SET OF TASKS -
- a) Answer these questions from the text on the microfinance crisis in Sri Lanka, one per line:
(i) On what date did the debut on the ITN program 'Sanwadaya' take place?
(ii) Which body was to be invited to talk face-to-face on 'Ayubowan Subha Udasanak'?
(iii) According to the text, to whom did Mohammad Yunus lend money in the villages?
- b) Write the next part of the text on the microfinance crisis in Sri Lanka, picking up after its final sentence.

PAGE EXTRACT -
++++++++

We made our public debut as entrance to the topic of Microfinance crisis in Sri Lanka, addressing its effects in the internal structure of the povertyline of the rural villages, at the Independent Television Network (ITN) live program ’Sanwadaya’, in 19.06.2018. The research we had been conducting for a long period of time on the so long wrongfully orchestrated idea of Microfinance crisis affecting to only the Northern-East was based to it. When we were invited to ‘Ayubowan Subha Udasanak’ program at Jathika Rupavahini, our condition on accepting the invitation was to invite the other party responsible for this crisis, the Microfinance Practitioners’ Association, to talk face-to-face as well. Even we are the ones who coordinated them to the program. Likewise the conversation took on a very long road forward through the television and the radio; in the future would be the same. Because Nelumyaya Foundation functions on the argumentation that the villagers, as well as the Microfinance agencies, ought to face this crisis without being blasted off. What needs to be done is introduction of a more humanitarian approach to the industry, in which social welfare can be developed and a market for the villagers can be created, and not chasing over profit by pushing these enough suffered people into the pool of horror further enriching capitalism. Back ago when Mohammad Yunus made Bangladesh into the House of the Microfinance concept, he did so only by the sole foundation of developing the Rural Economy by sending the Microfinance companies into the villages and lending women money, and not under the desperation ‘Doesn’t matter if you die, payback our money!’ chasing over high profit involved by banks, Finance or Microfinance companies.

++++++++

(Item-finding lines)

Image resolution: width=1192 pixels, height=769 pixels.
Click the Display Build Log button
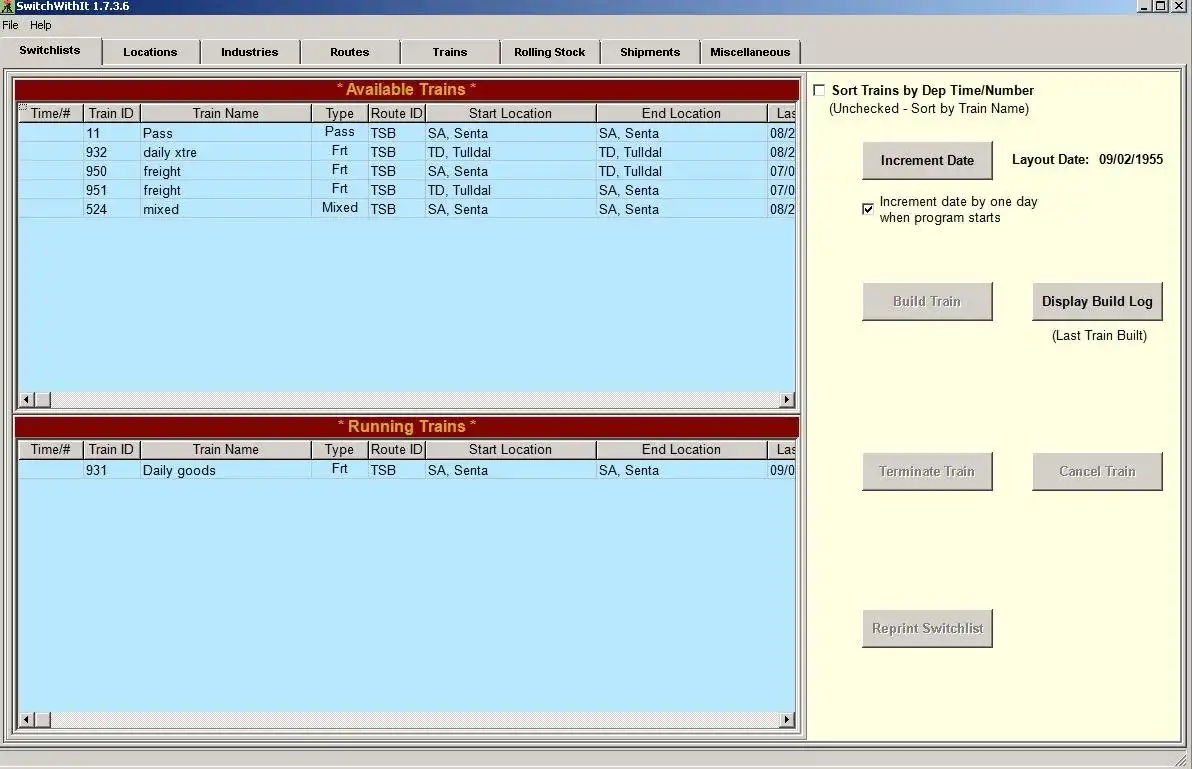[x=1097, y=301]
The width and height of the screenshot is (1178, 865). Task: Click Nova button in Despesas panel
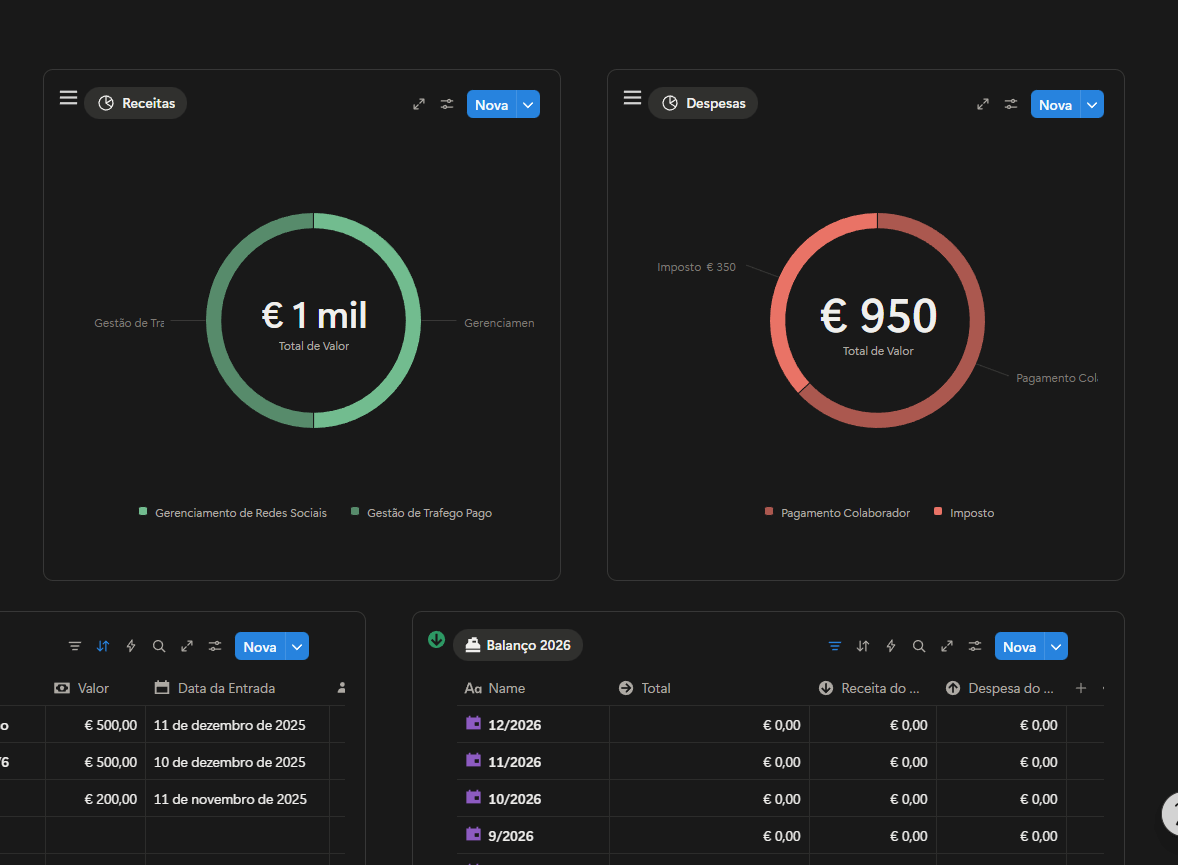tap(1055, 105)
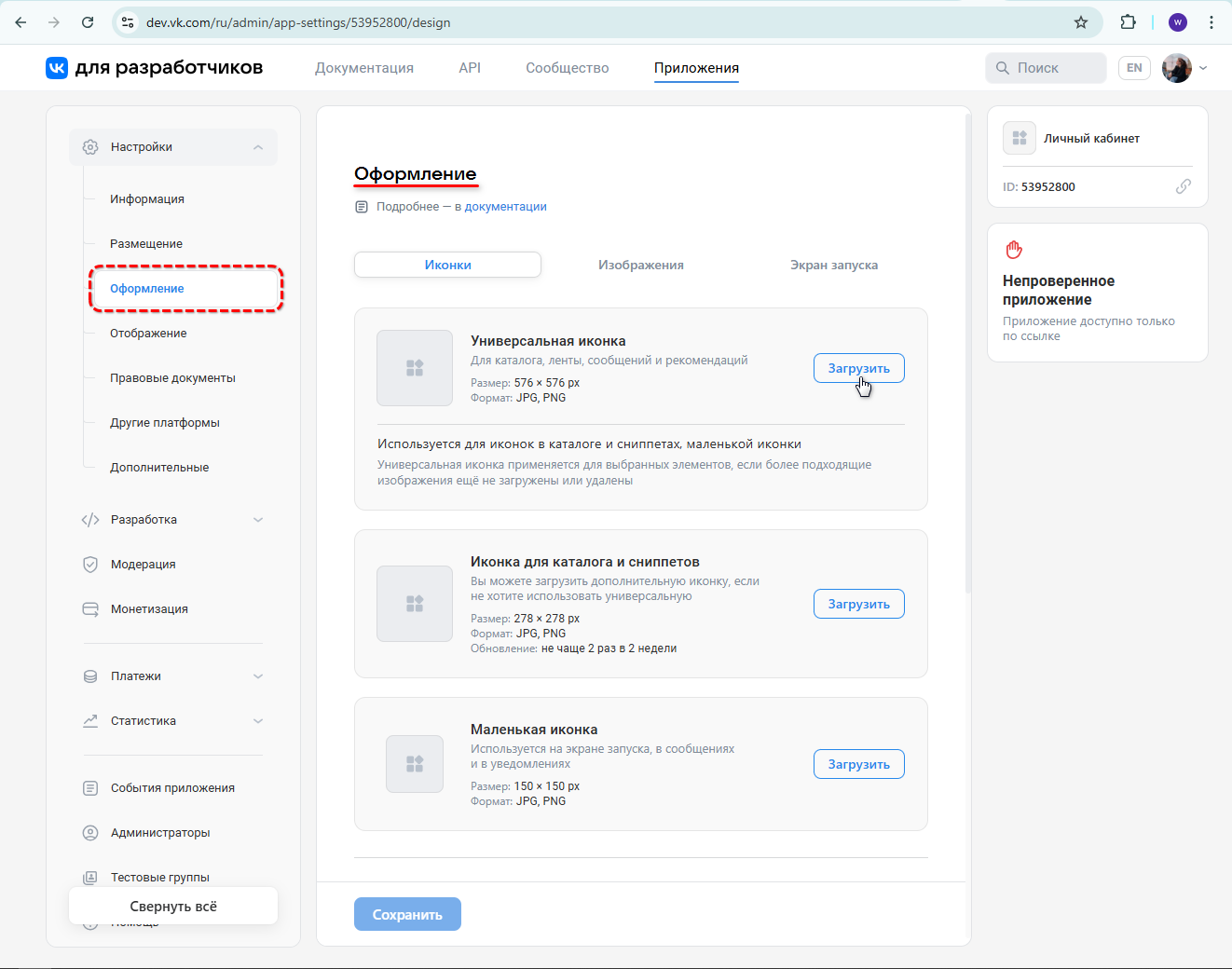Click the VK developers logo icon
This screenshot has height=969, width=1232.
pos(56,67)
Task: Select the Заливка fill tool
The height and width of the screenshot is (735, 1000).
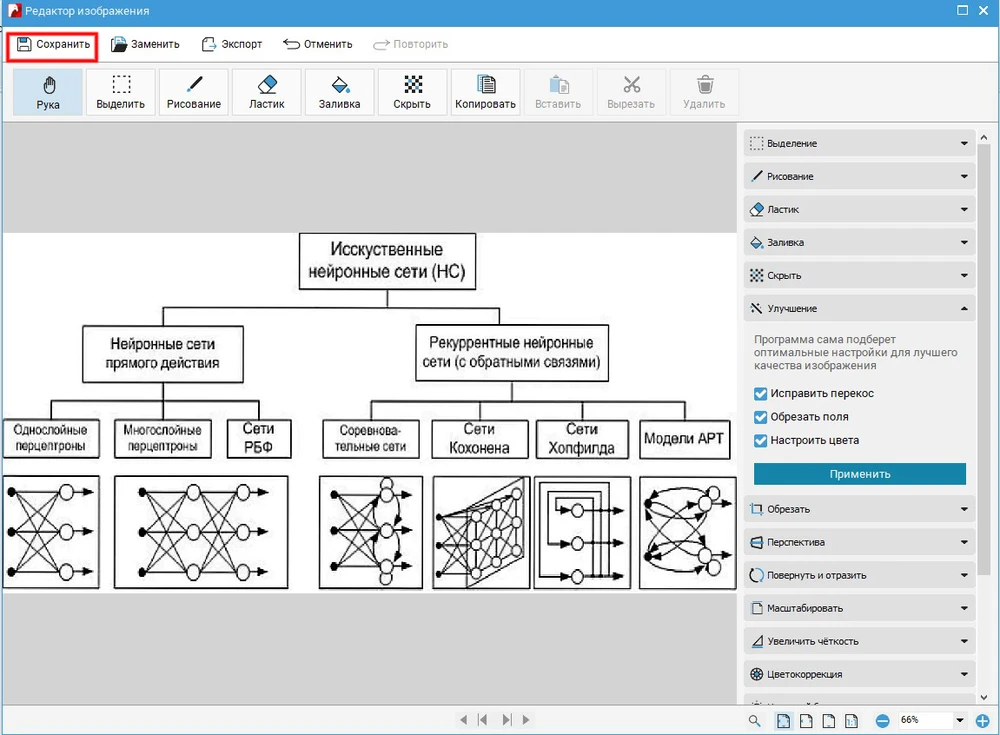Action: click(x=340, y=92)
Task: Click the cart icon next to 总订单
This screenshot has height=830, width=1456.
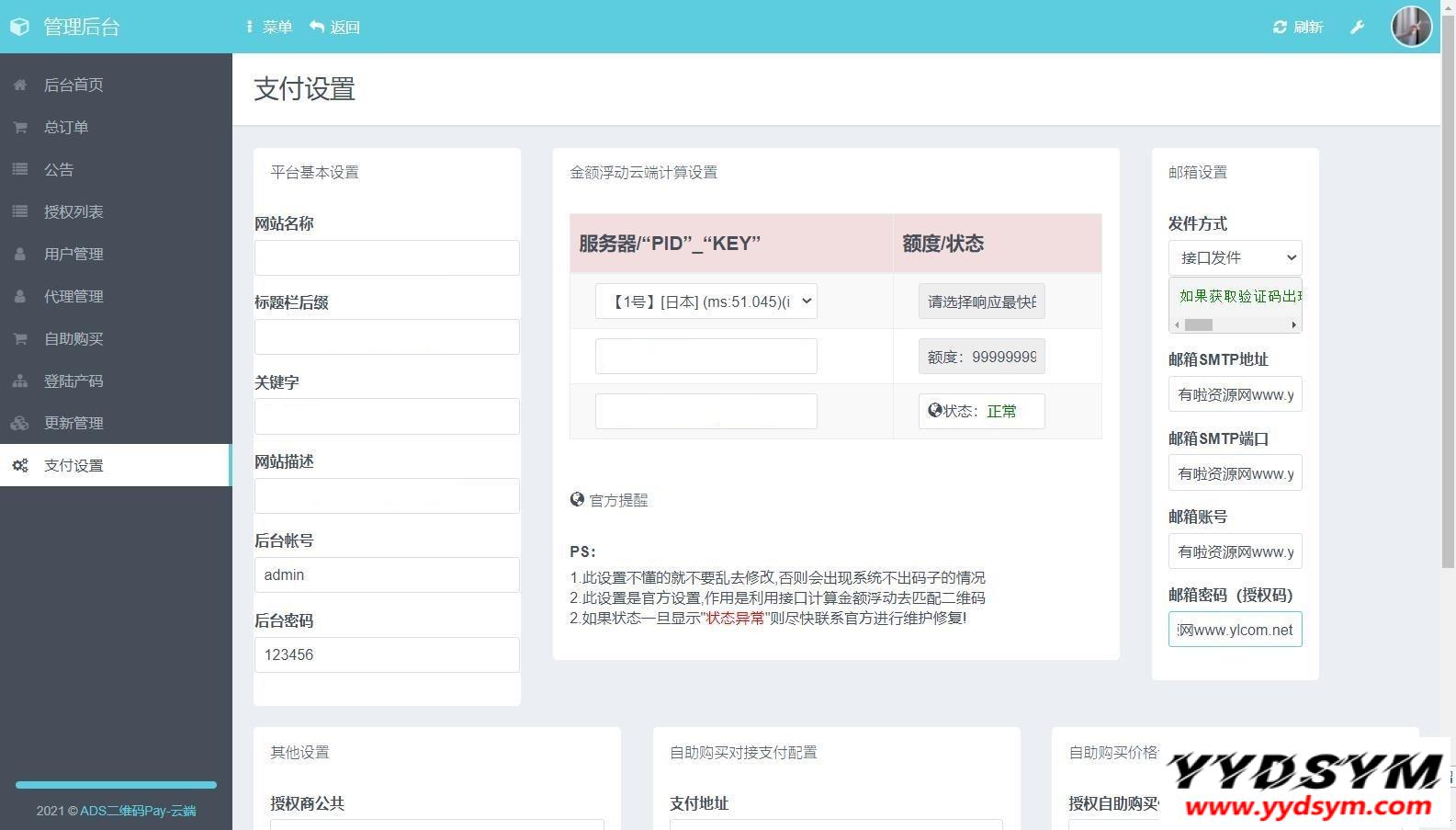Action: (20, 127)
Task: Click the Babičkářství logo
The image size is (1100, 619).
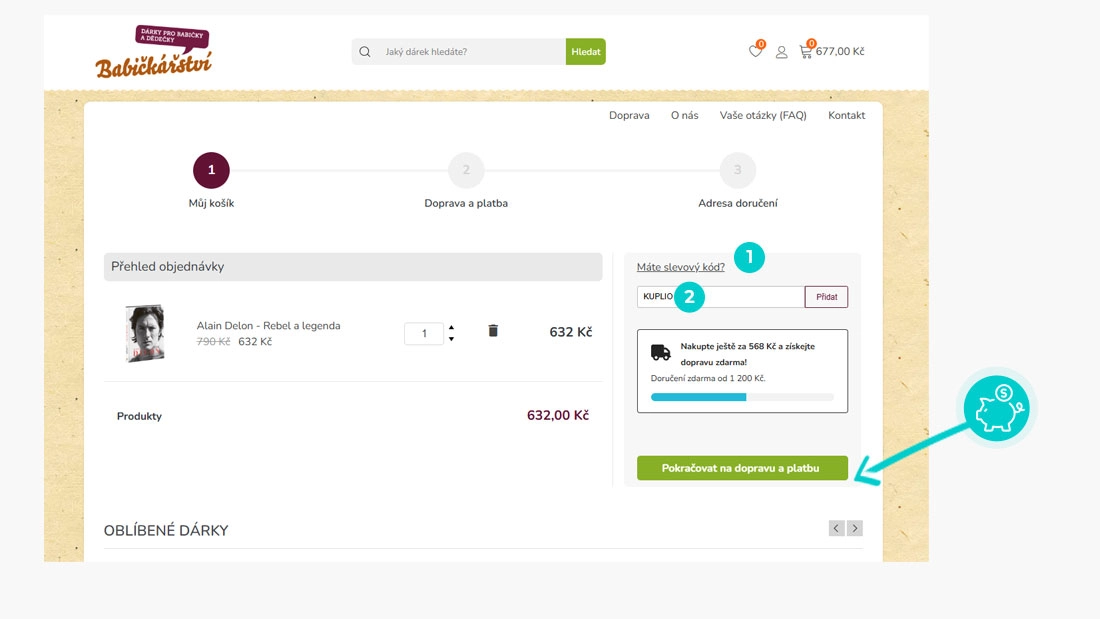Action: [x=154, y=53]
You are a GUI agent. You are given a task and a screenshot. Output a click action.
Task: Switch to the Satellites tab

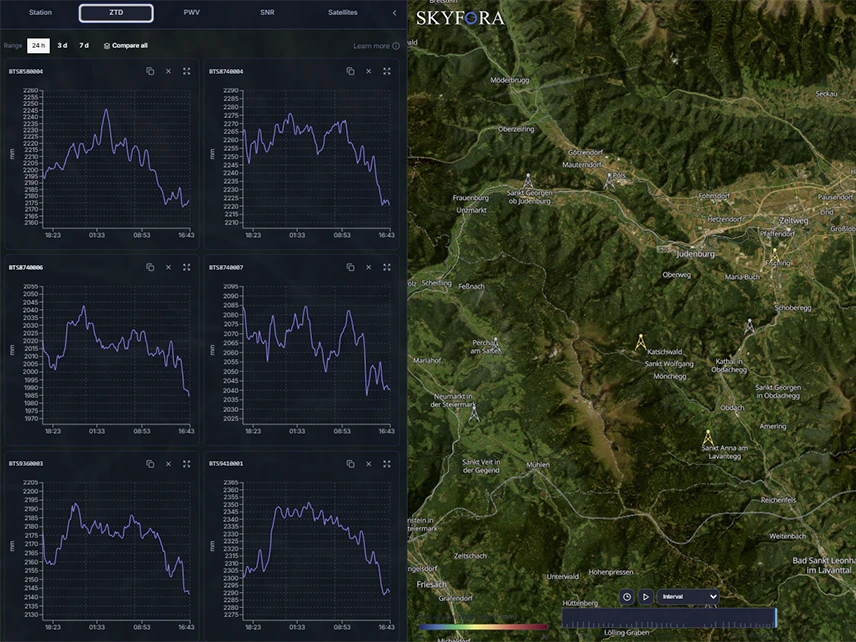(x=343, y=13)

++++++++

THE REPLIES -
- a)
(i) 19.06.2018
(ii) The Microfinance Practitioners' Association
(iii) Women

- b)
Nelumyaya Foundation collects details in relate to the incidents with the fully consent of the victims. In accordance with the laws established to victim protection, we specially insist that we hold duty and responsibility in protecting the details of the victims. Therefore, even the pictures we post along with this article displaying Karapincha Amma have been consented by her. For we were cautious on the impact she might have gotten with the revelation of her story, we had taken measures to keep a minimum profile about her identity in the previous article. So we did not post her real photos.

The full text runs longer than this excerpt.